Dataset entries
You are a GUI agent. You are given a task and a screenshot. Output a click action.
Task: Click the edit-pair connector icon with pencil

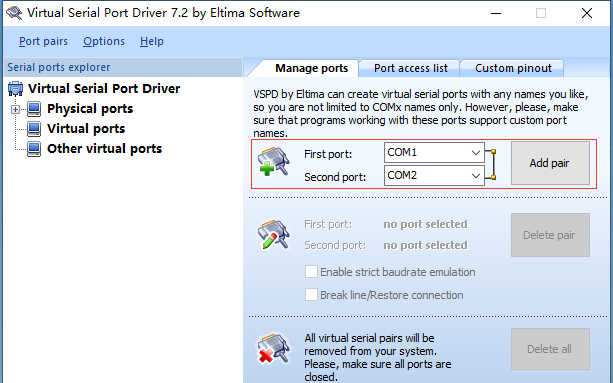click(274, 234)
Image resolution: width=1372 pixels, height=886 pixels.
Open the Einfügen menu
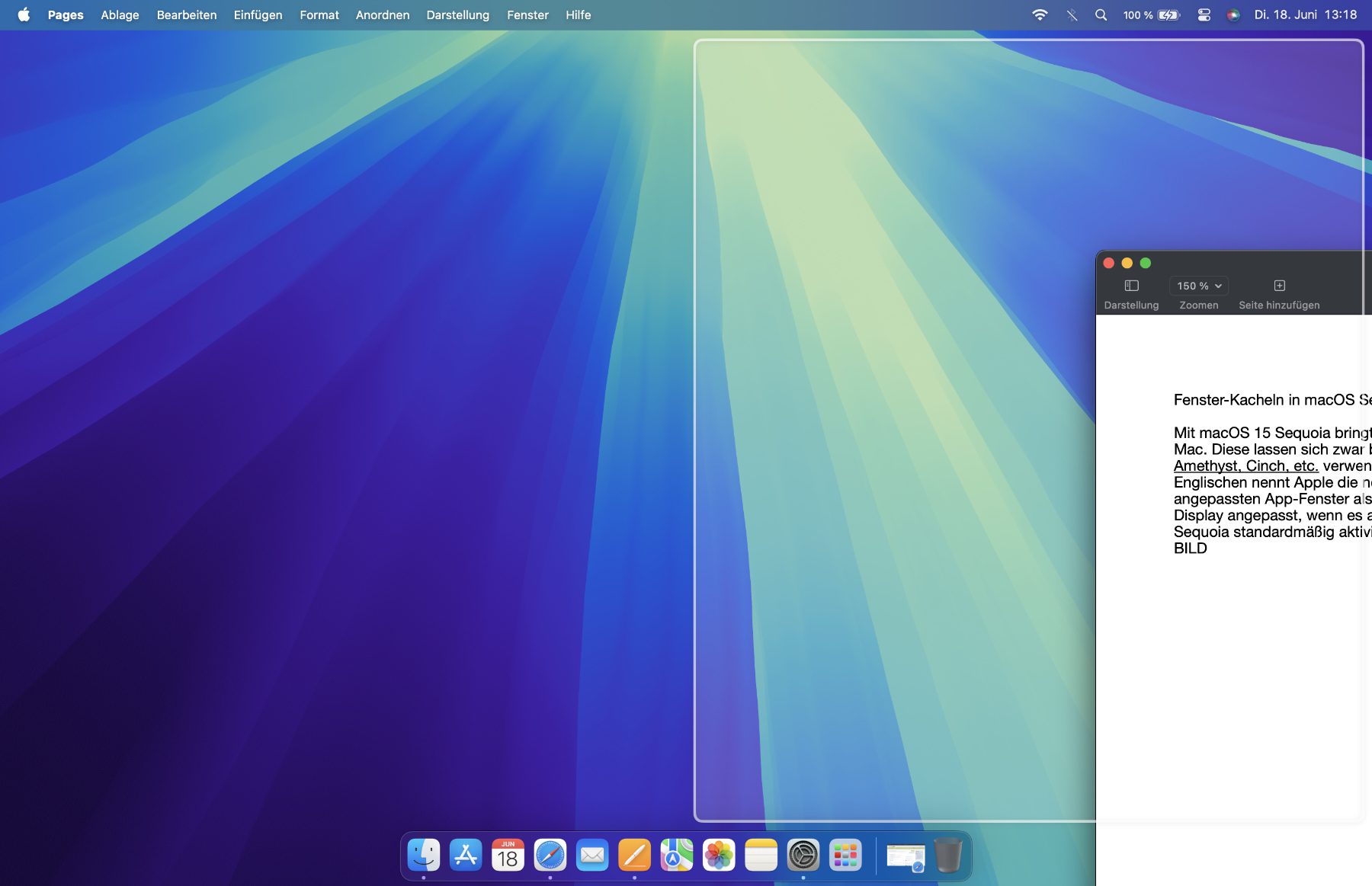click(258, 15)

EXERCISE DIRECTIONS: The records above are to be set down exactly as written, with no images.

YOUR RESPONSE:
You are a GUI agent. You are given a task and a screenshot. Output a click action.
Task: Click the edit-pair connector icon with pencil

click(274, 234)
Image resolution: width=1372 pixels, height=886 pixels.
Open the Einfügen menu
click(258, 15)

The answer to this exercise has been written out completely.